(DATASET CONTENT begins)

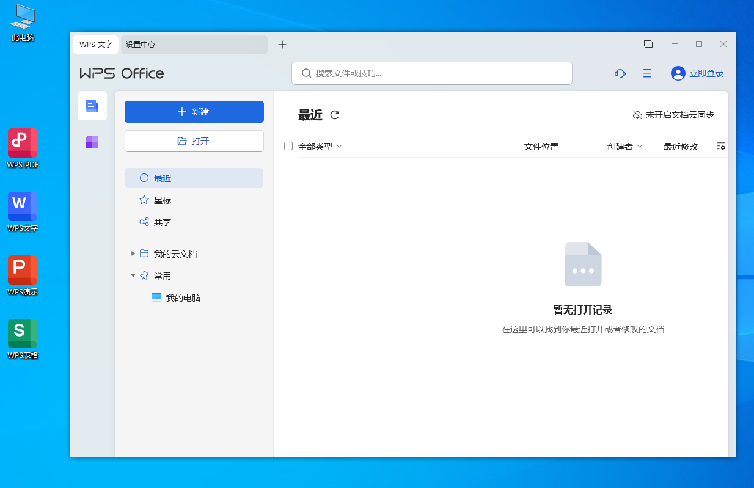The height and width of the screenshot is (488, 754).
Task: Click 未开启文档云同步 cloud sync toggle
Action: pos(673,115)
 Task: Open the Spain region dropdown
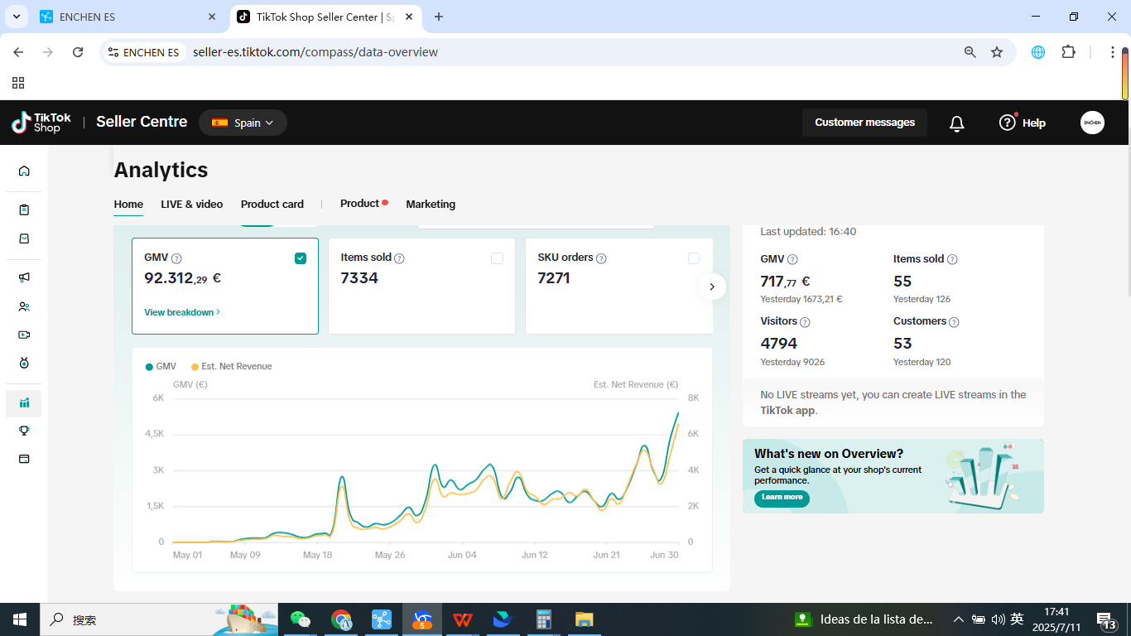[x=243, y=123]
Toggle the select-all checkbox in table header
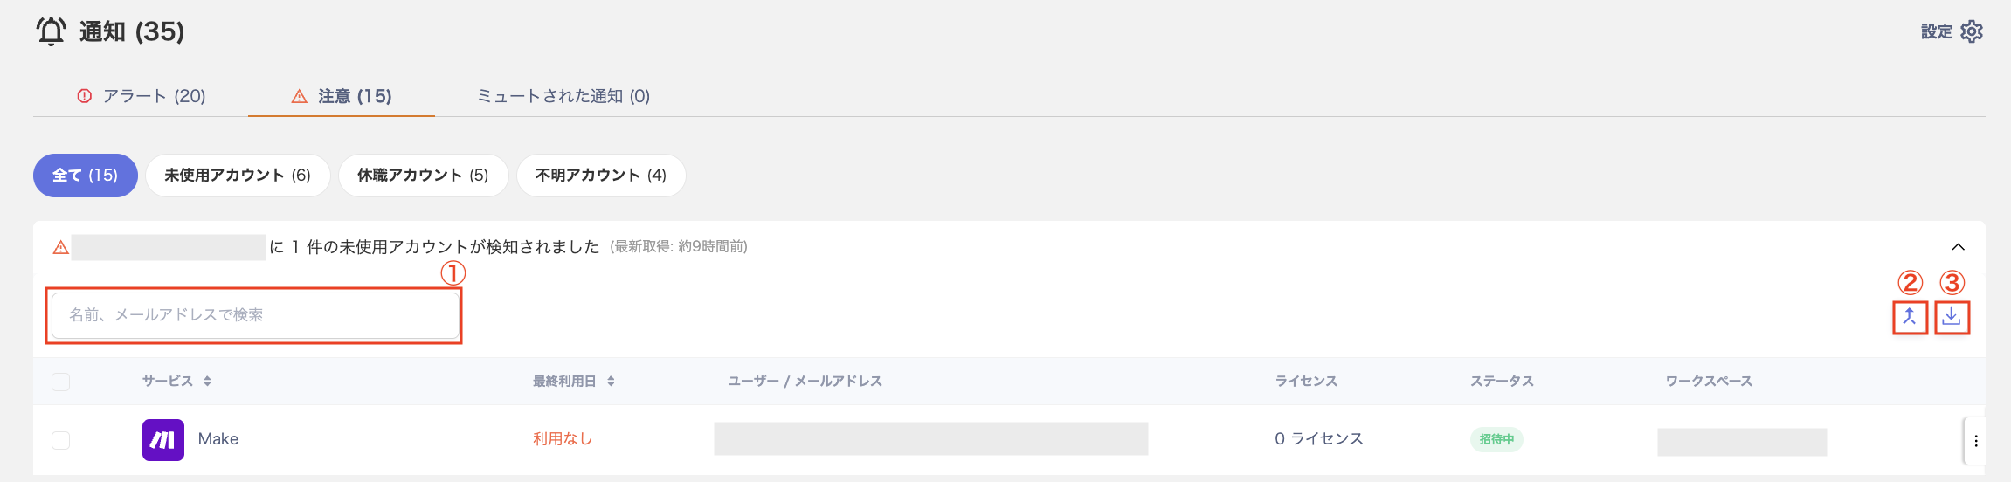The height and width of the screenshot is (482, 2011). [60, 382]
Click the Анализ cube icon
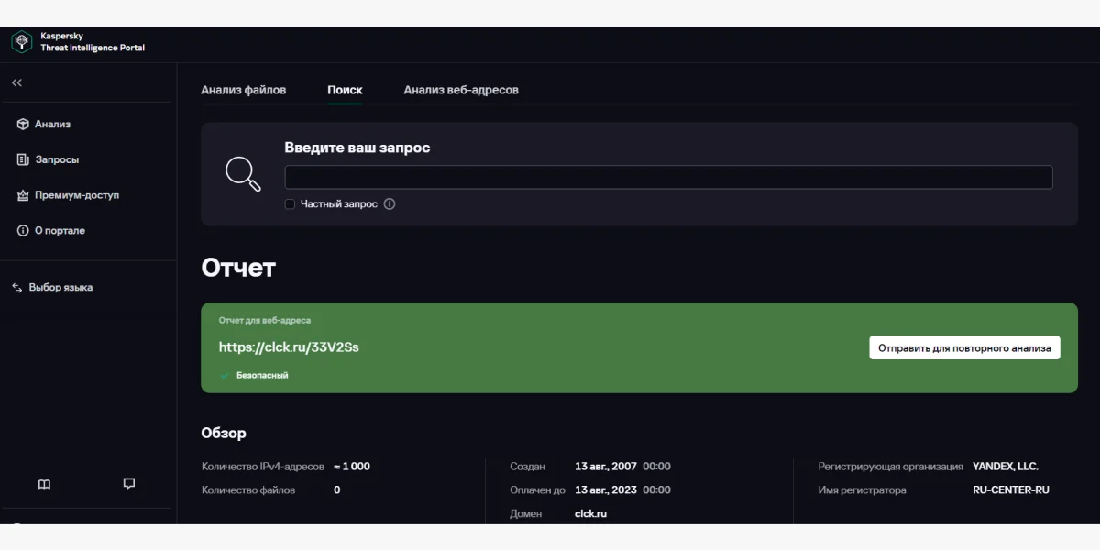 23,125
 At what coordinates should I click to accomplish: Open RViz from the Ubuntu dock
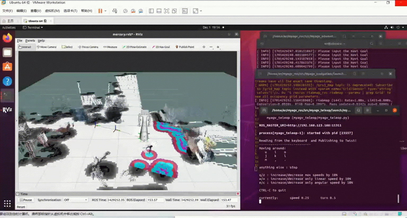[x=7, y=110]
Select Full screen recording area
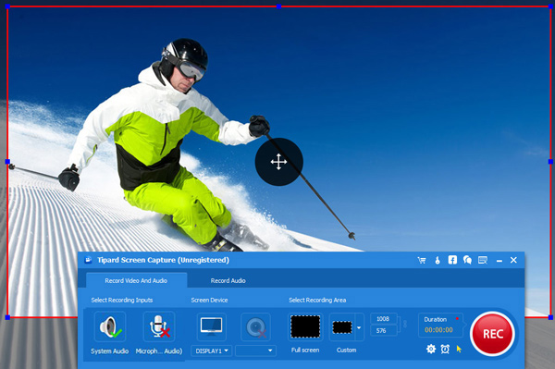Image resolution: width=555 pixels, height=369 pixels. (305, 326)
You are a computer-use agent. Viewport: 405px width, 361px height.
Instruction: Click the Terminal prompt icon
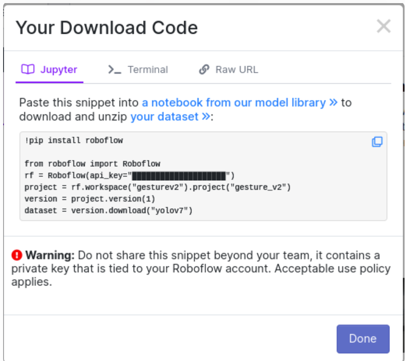pyautogui.click(x=114, y=70)
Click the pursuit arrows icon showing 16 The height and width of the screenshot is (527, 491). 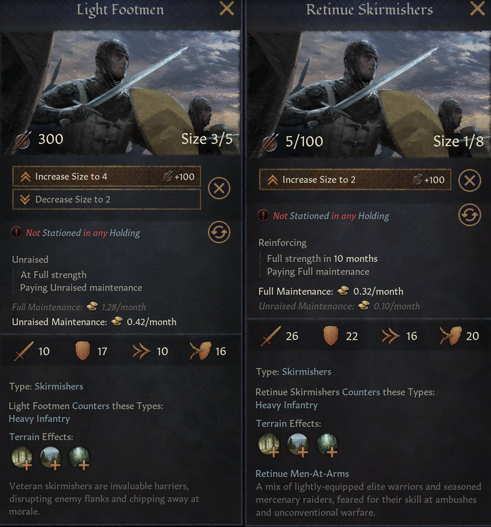pos(390,336)
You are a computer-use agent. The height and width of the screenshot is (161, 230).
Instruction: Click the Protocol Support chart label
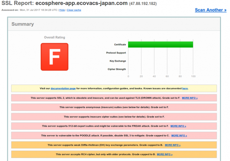coord(116,53)
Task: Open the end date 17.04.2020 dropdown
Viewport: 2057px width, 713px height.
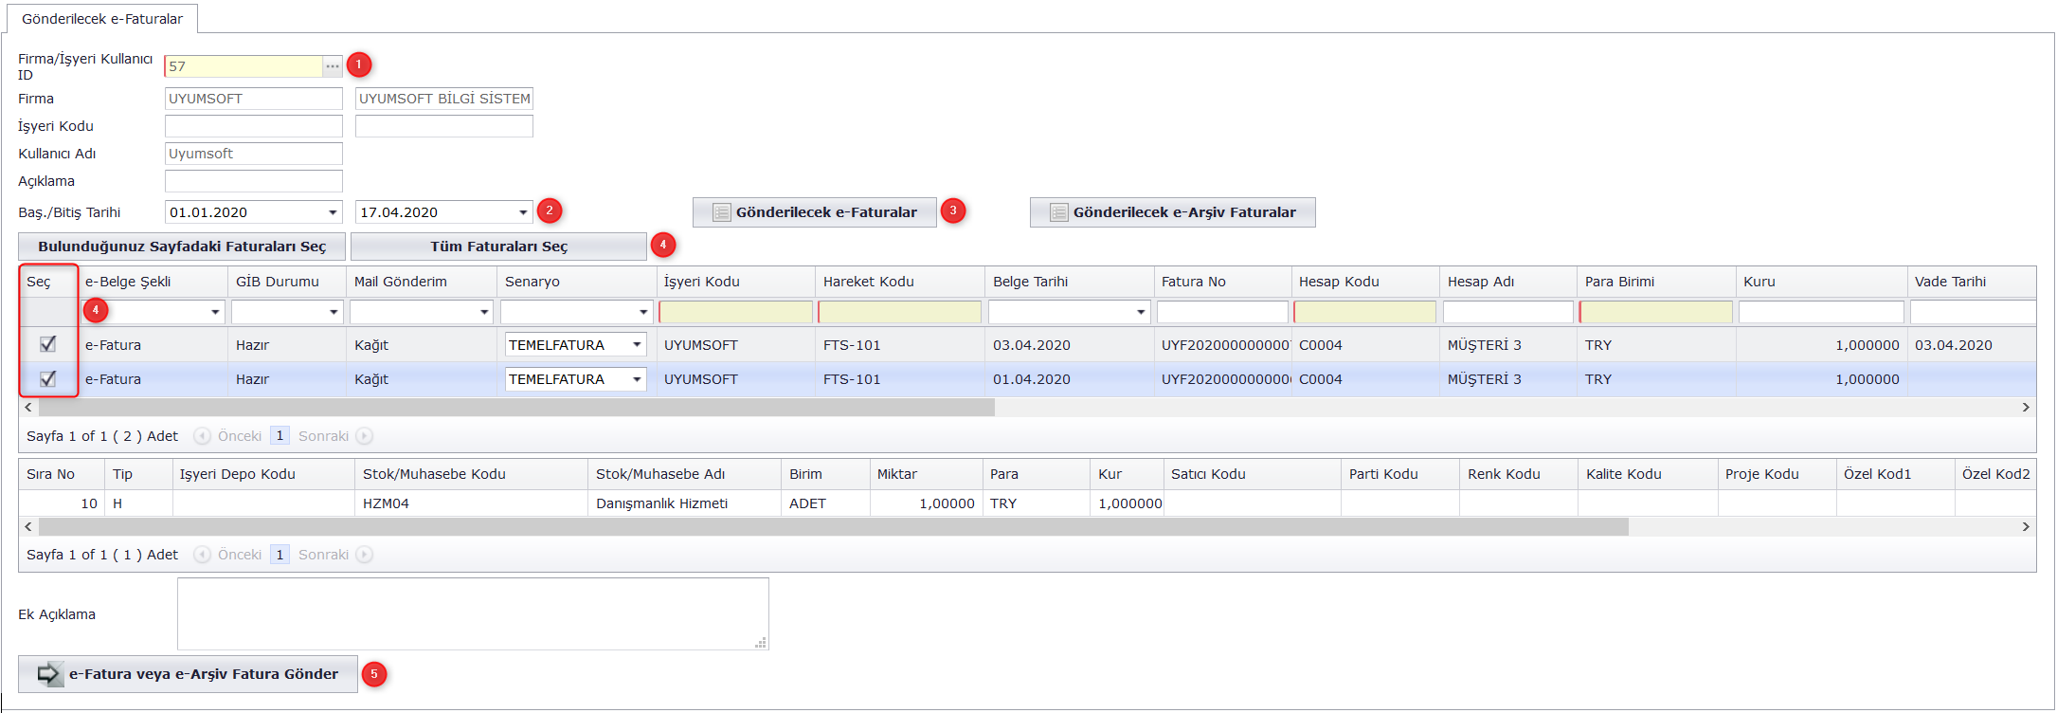Action: (x=523, y=212)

(DATASET CONTENT ends)

[DIRECTIONS FOR THIS TASK]: Whenever a line in the data above contains the word "computer", include it in the tally, and report only the final number.

[WRITTEN ANSWER]: 2